# Remove the default for "Always use this..." from the "Open With" menu



## Bryan (Jul 3, 1999)

Here is a registry change that always opens the "Open With" menu with the box for "Always use this program ...." defaulted to unselected. If your like me then you would rather not have that option to "Always use this program ..." defaulted to Yes. Click on Start>Run, key in RegEdit and press enter. Double left click on each of these in the left pane. Once you've double left clicked on comand you'll see the setting in the right pane. Just right click on it and select Modify.
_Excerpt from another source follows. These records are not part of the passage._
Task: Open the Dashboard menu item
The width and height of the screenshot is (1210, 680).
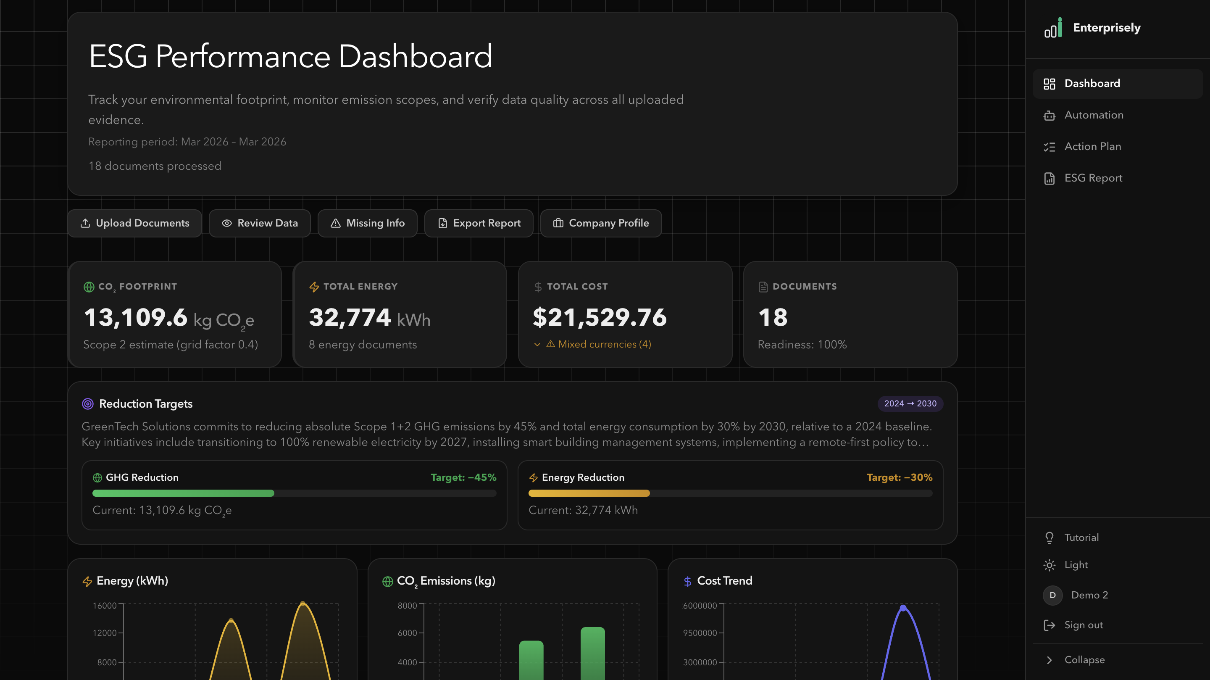Action: pyautogui.click(x=1092, y=84)
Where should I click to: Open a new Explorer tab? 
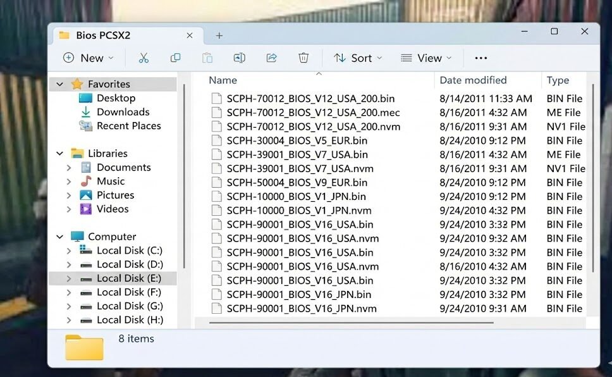(219, 35)
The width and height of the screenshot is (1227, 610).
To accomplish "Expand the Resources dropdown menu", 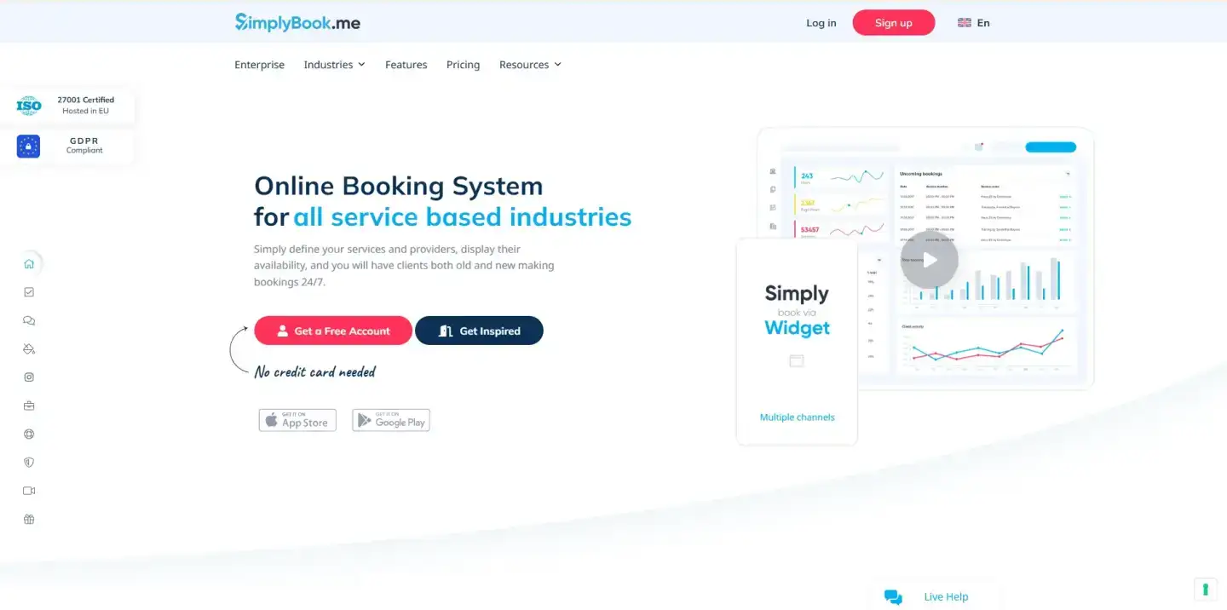I will pos(530,65).
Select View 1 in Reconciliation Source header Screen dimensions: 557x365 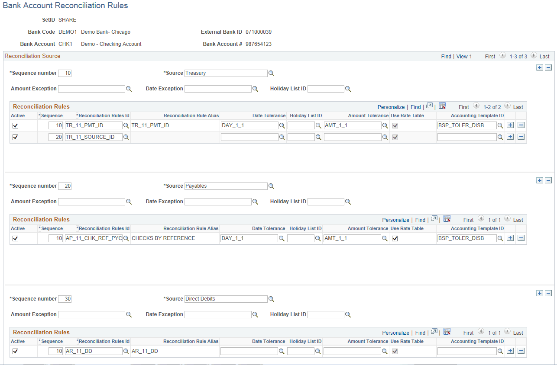[x=464, y=56]
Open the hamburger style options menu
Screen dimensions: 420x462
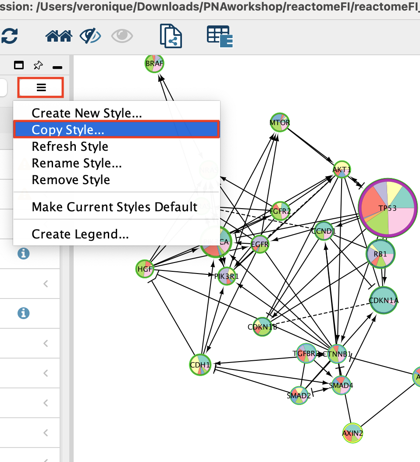pyautogui.click(x=41, y=87)
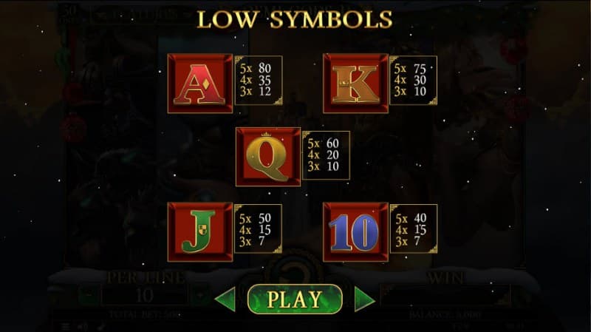591x332 pixels.
Task: Select the blue 10 symbol tile
Action: [x=355, y=232]
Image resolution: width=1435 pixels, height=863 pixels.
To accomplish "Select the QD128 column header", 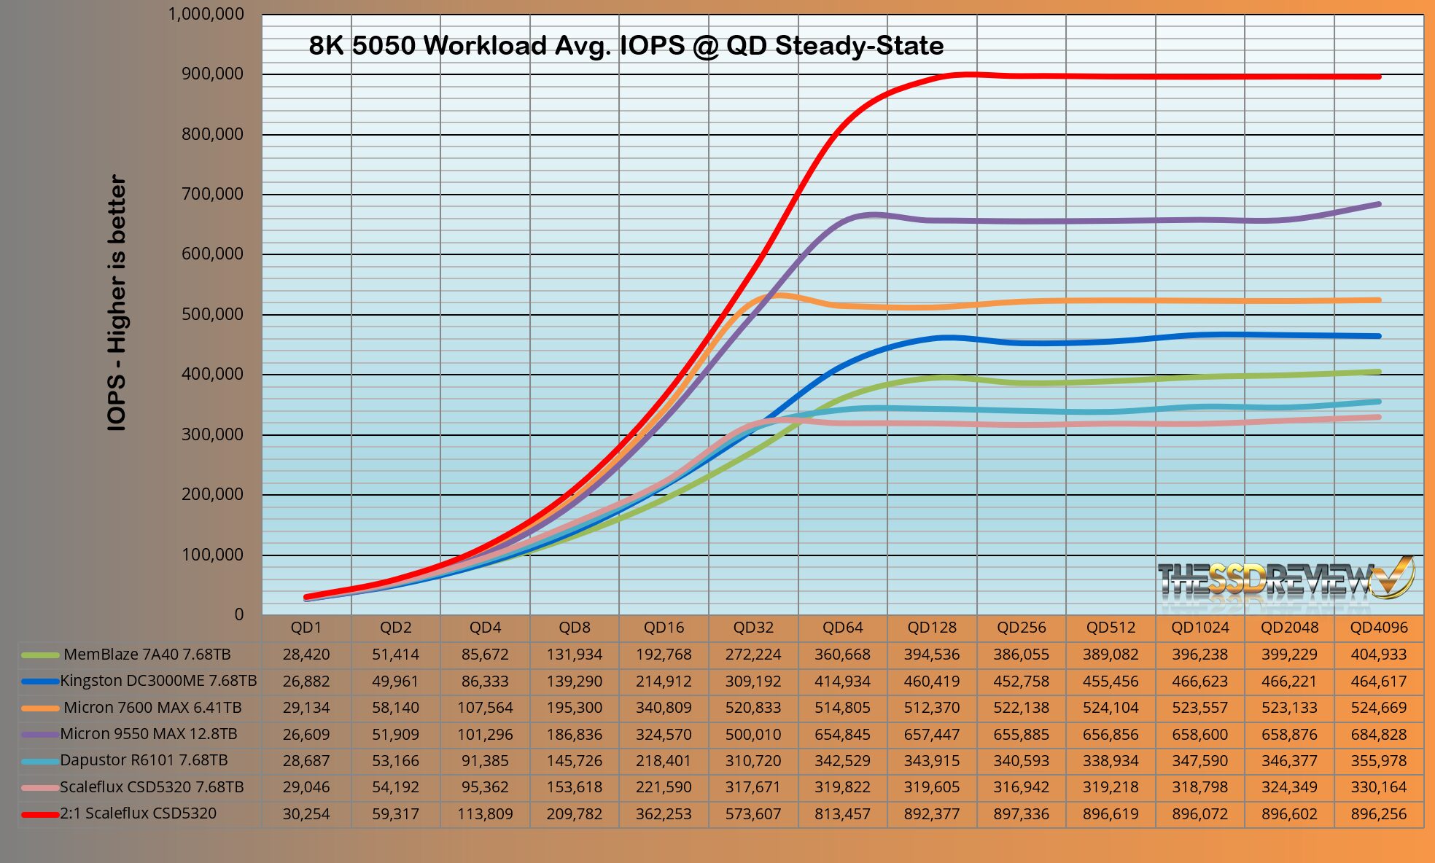I will [x=931, y=628].
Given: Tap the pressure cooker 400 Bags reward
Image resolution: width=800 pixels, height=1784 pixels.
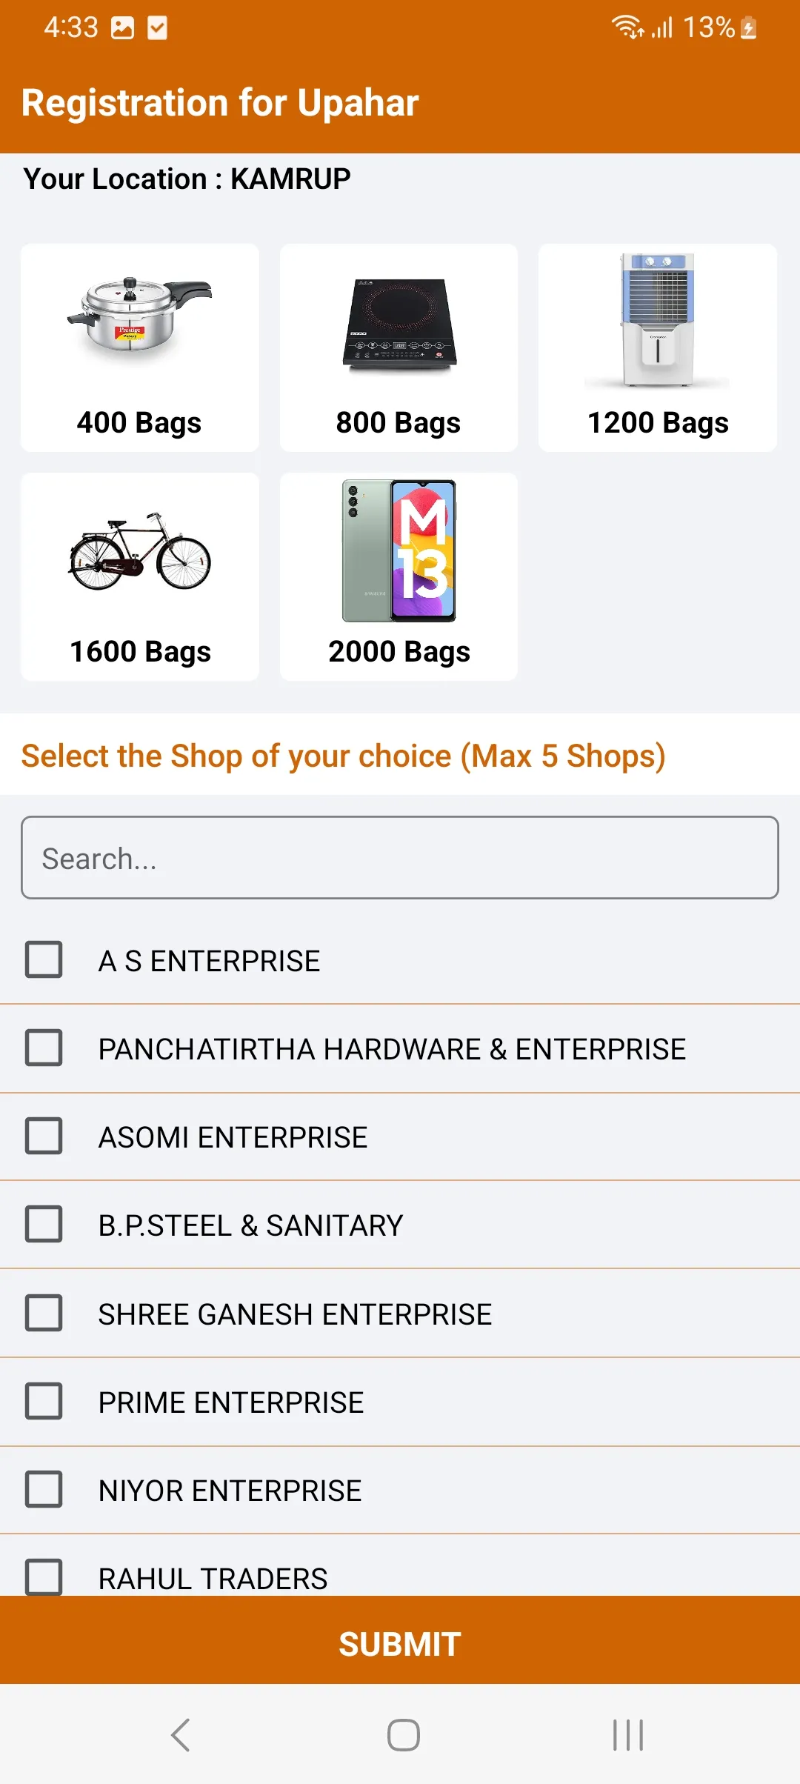Looking at the screenshot, I should point(139,347).
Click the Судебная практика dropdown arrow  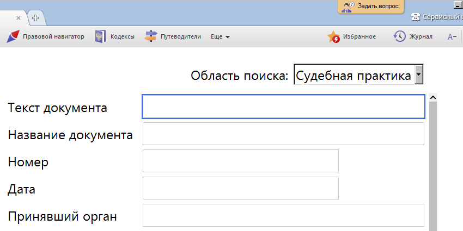click(418, 75)
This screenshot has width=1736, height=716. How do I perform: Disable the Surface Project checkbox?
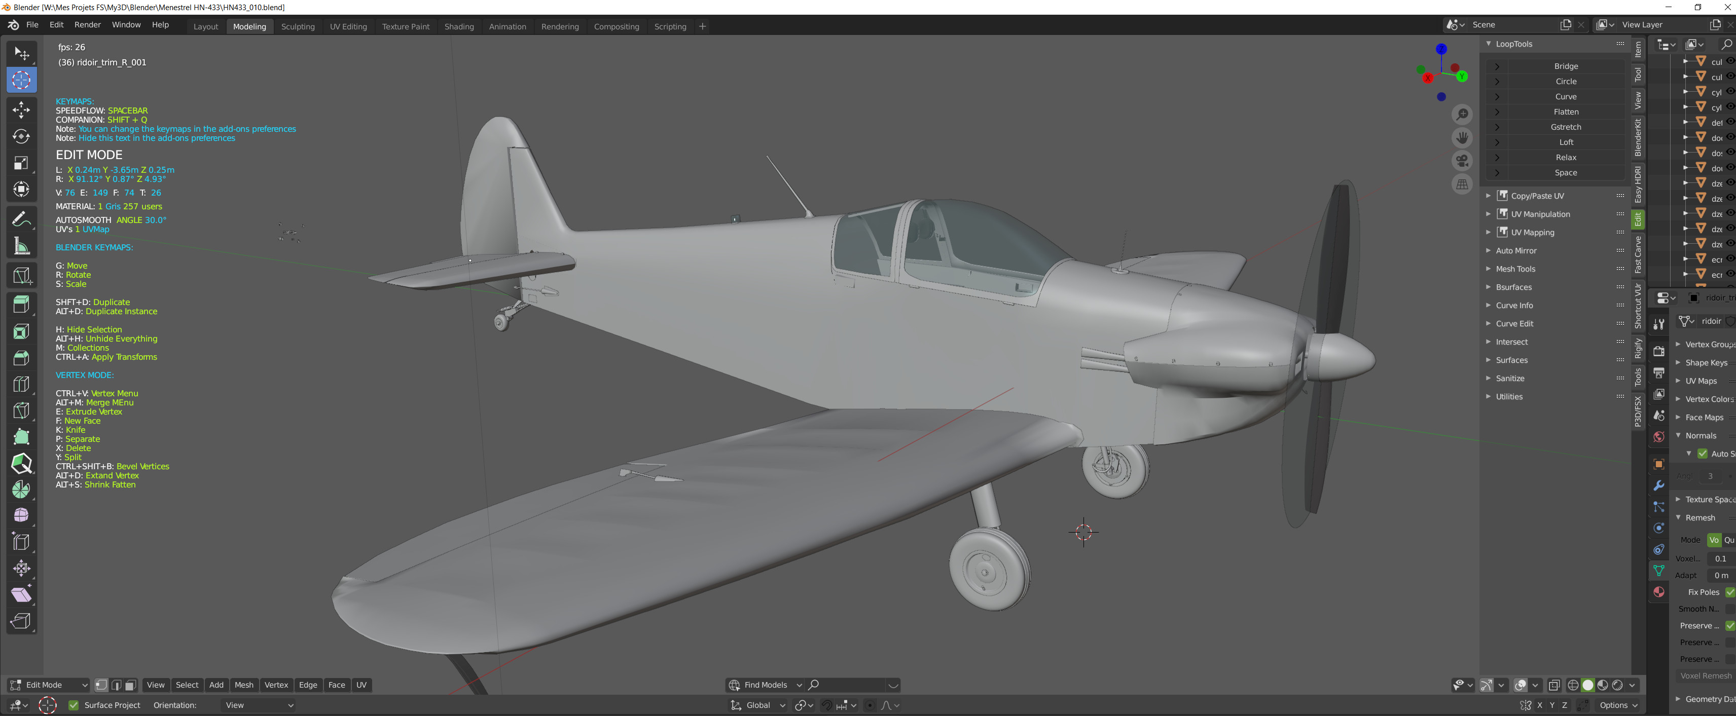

HKEY_Classes_Root\Unknown\Shell\OpenAs\command

Add a space and %2 to the end of the command, for example

C:\WINDOWS\rundll32.exe shell32.dll,OpenAs_RunDLL %1 %2

[This message has been edited by bhesson (edited 08-25-2000).]


----------



## Anne Troy (Feb 14, 1999)

Good one, brian. I just helped some guy the other day un-associate (or would that be dis-association or dys-associate or...) a bunch of file extensions that launched amipro because it was the first item in his "open with" list. He or the previous user had associated just about everything with amipro!


----------



## Bryan (Jul 3, 1999)

I just did the same thing with one of my users at work about a month ago. That's why I started digging around for a way to default it.


----------